Aufgaben →
A – Erkläre in ein bis drei Sätzen, zu welchem Zweck Gates laut dem Zitat im Text über Vandana Shiva und Bill Gates globale Allianzen geschaffen hat.
B – Führe den Text über Vandana Shiva und Bill Gates im Anschluss an seinen letzten Satz weiter.

Vorgegebener Text →
***

Zitat Vandana Shiva: «Gates hat globale Allianzen geschaffen, um Top-Down-Analysen und vorgefasste Konzepte für Gesundheitsanalysen zu diktieren. Er gibt Geld, um Probleme zu definieren und nutzt dann seinen Einfluss und sein Geld, um vermeintliche Lösungen durchzusetzen. Währenddessen wird er immer reicher. Seine Finanzierung führt zu einer Auslöschung von Demokratie und Biodiversität, von Natur und Kultur».4

Faktenfinder: Einer von Shivas grössten Feindbildern ist der US-Milliardär Bill Gates. Shiva werfe ihm vor, Teil von einer Art Verschwörung der reichsten ein Prozent der Menschen zu sein, welche die «Wirtschaft mit falschem Essen zerstören möchte». Gates habe zudem die WHO unter Kontrolle.

***

Bereitgestelltes Material →
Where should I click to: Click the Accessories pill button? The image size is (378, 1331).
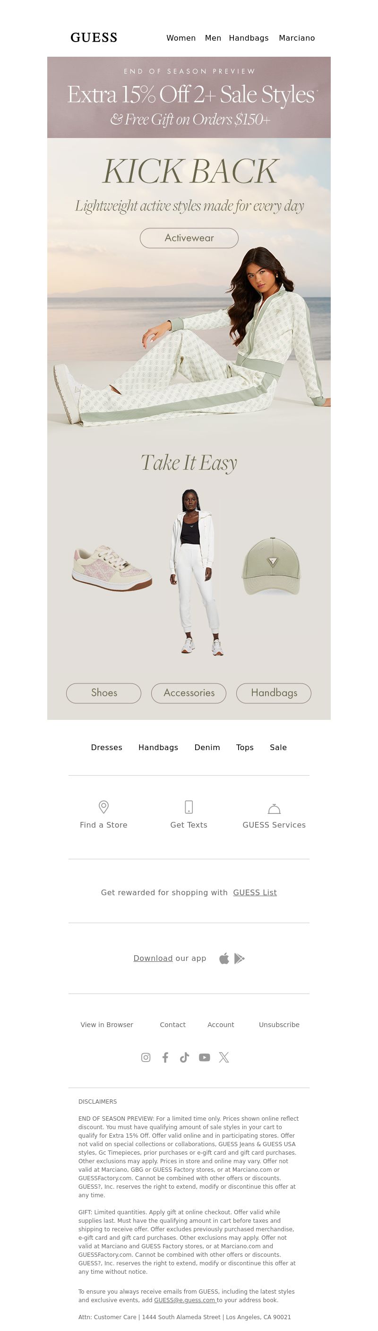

***

Lösungen →
A – Laut Vandana Shiva hat Gates globale Allianzen geschaffen, um Top-Down-Analysen und vorgefasste Konzepte für Gesundheitsanalysen zu diktieren.

B –
Richtig ist: Bill Gates investierte in die so genannte Grüne Revolution, später in die Grüne Gentechnik. Heute fördert die Bill- und Melinda-Gates-Stiftung mit wachsendem Einfluss die Gentechnik-Forschung in Afrika. Das brachte dem Milliardär den Vorwurf des Philantrokapitalisten ein. Wie sich die neuen Gen-Konstrukte auf die Biodiversität auswirken, ist nicht erforscht. Zudem ist die Stiftung einer der grössten Geldgeber der WHO. Ein Problem ist, dass die Gates-Stiftung vor allem in Impfkampagnen und die Verteilung von Medikamenten investiert, kritisiert ein Mitarbeiter von Medico International. Zweckgebundene Spenden jedoch führen meist dazu, dass der Kampf gegen die Ursachen von Krankheit und soziale Ungleichheit sowie der Aufbau funktionierender Gesundheitssysteme auf der Strecke bleiben.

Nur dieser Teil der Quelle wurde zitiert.